Aurora 2010:The Art of Light, the dazzling November 19th  art event, kick-off to the annual Cedars Open Studios the next day, was quite a turn on!

Installed within the thirteen acre  living history history museum,  Dallas Heritage Village (Old City Park), Aurora lit up the night sky.

In asking artists to contribute work  which related to the theme of Light, organizer Joshua King, a prize-winning photographer and Cedar resident , said, “This is our time to grow and show Dallas that we the artists are the leaders to keeping a rich culture alive in our city… Just have fun... Be free to go places you might not have been able to go before in your work.” No work would be for sale, and there would not be an entrance fee.

King and multi-media artist Shane Pennington, a Dallas Art Slam 2010 winner,  with the help of Mark Stephens who promoted the student art entries and Melissa Prycer of Heritage Village, conceived the short-lived (7-10:00 p.m.) but lively public art project to literally shed light on the creativity of the Cedars neighborhood, where many fine artists live and work.

The gates opened at seven, and by eight, the parking lots looked filled with approximately six hundred visitors. Navigating the paths to the more than two dozen art light locations was made easy with maps and generous sponsorships by lighting companies, providing  glowing architectural cones and colorful washes of light swooshing across the  historical buildings.

Eighteenth  and nineteenth century buildings – the hotel, potter’s shed, church , depot and dentist’s office – provided the backgrounds for twenty-first century technology ,-LED lights, video, audio, computerized programming, fog machines and fluorescence. The videos of UTD  Senior former physics major turned artist, Janan Siam, won one of the student awards, a coveted apprenticeship with Cedar artist Bert Scherbarth. Her self-portrait video caressed the windows, doors and pillars of  the facade of a white clapboard house, adding to the film’s symbolism and other worldly appeal.

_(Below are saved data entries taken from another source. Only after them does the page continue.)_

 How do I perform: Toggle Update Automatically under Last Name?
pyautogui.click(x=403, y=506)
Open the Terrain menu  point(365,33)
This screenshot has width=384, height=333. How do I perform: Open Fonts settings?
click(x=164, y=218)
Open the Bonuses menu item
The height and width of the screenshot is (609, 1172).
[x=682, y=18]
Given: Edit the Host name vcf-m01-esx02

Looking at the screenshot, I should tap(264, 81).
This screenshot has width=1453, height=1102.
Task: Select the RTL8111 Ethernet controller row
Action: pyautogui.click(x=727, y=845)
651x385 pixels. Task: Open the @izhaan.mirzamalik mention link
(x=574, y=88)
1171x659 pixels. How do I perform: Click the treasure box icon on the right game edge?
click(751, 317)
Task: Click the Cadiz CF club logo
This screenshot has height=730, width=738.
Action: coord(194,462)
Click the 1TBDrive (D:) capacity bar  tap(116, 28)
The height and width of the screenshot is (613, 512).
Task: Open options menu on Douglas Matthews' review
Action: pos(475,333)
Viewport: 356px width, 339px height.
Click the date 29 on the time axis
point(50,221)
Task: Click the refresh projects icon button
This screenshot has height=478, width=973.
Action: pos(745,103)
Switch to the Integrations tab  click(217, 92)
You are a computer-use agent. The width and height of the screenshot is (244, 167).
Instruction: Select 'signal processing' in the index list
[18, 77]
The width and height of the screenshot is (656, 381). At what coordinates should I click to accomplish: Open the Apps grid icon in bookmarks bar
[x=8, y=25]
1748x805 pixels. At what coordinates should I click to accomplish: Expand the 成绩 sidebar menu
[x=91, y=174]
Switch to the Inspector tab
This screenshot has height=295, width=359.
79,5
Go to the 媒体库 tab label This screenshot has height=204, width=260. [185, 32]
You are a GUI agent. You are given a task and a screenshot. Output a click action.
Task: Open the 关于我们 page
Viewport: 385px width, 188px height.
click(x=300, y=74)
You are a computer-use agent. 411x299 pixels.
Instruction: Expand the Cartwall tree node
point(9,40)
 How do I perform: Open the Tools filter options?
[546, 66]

Light years away from wall-mounted, floor-based or table-top light sculpture, the park scene was reminiscent of glaring  neon advertisements, drive-in movies and mood-inducing night club environments. Food carts and music added to the evening’s festival atmosphere, while videos like Jeremy McKane’s underwater female swimmer lit up the side of the old school, exuding a contrasting spirituality, as did Pennington’s “I’m Blue” and King’s fog-filled flourescent room environment.

Aurora 2010 was deemed a success!  The artists had fun creating and viewers were enticed and surprised to discover art in unexpected places ” not normally reserved for fine art”. The lights were out by 11:00, and the evening was but a flickering memory with promises to shine on in 2011.

Photos from the evening here.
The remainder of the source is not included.